___ Excerpted records ___
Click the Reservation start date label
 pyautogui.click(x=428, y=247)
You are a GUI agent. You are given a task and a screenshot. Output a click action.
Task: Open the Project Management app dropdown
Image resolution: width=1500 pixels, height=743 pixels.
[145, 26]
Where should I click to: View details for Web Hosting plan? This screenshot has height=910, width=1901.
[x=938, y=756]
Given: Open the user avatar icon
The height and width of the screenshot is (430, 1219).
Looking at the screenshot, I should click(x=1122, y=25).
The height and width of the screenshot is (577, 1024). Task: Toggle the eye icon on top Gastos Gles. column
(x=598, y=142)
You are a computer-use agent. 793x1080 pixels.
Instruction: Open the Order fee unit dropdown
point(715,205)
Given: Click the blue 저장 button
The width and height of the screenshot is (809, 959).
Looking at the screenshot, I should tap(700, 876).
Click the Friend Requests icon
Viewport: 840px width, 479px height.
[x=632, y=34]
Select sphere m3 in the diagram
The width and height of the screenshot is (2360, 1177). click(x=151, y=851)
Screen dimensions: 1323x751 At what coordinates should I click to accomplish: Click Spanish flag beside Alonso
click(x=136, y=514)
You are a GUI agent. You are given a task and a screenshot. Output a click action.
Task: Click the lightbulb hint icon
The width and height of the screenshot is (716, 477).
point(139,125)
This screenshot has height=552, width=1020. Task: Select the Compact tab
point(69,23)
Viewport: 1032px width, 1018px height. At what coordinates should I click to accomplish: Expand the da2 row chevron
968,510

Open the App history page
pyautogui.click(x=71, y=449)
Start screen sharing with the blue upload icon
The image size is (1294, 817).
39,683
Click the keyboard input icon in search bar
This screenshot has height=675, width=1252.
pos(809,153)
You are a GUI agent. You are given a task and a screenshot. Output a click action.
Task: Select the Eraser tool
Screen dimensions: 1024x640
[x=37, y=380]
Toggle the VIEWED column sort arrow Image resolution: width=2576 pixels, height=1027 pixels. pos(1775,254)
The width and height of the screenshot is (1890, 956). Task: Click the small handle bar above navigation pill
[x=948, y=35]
___
Output the entries exactly. Leave nothing out.

_Solution to this problem_
Click the Reservation start date label
 pyautogui.click(x=428, y=247)
You are a GUI agent. You are given a task and a screenshot. Output a click action.
Task: Open the Project Management app dropdown
Image resolution: width=1500 pixels, height=743 pixels.
[145, 26]
Where should I click to: View details for Web Hosting plan? This screenshot has height=910, width=1901.
[x=938, y=756]
Given: Open the user avatar icon
The height and width of the screenshot is (430, 1219).
Looking at the screenshot, I should click(x=1122, y=25).
The height and width of the screenshot is (577, 1024). Task: Toggle the eye icon on top Gastos Gles. column
(x=598, y=142)
You are a computer-use agent. 793x1080 pixels.
Instruction: Open the Order fee unit dropdown
point(715,205)
Given: Click the blue 저장 button
The width and height of the screenshot is (809, 959).
Looking at the screenshot, I should tap(700, 876).
Click the Friend Requests icon
Viewport: 840px width, 479px height.
[x=632, y=34]
Select sphere m3 in the diagram
The width and height of the screenshot is (2360, 1177). click(x=151, y=851)
Screen dimensions: 1323x751 At what coordinates should I click to accomplish: Click Spanish flag beside Alonso
click(x=136, y=514)
You are a GUI agent. You are given a task and a screenshot. Output a click action.
Task: Click the lightbulb hint icon
The width and height of the screenshot is (716, 477).
point(139,125)
This screenshot has height=552, width=1020. Task: Select the Compact tab
point(69,23)
Viewport: 1032px width, 1018px height. At what coordinates should I click to accomplish: Expand the da2 row chevron
968,510

Open the App history page
pyautogui.click(x=71, y=449)
Start screen sharing with the blue upload icon
The image size is (1294, 817).
39,683
Click the keyboard input icon in search bar
This screenshot has height=675, width=1252.
pos(809,153)
You are a GUI agent. You are given a task and a screenshot. Output a click action.
Task: Select the Eraser tool
Screen dimensions: 1024x640
[x=37, y=380]
Toggle the VIEWED column sort arrow Image resolution: width=2576 pixels, height=1027 pixels. pos(1775,254)
The width and height of the screenshot is (1890, 956). Task: Click the small handle bar above navigation pill
[x=948, y=35]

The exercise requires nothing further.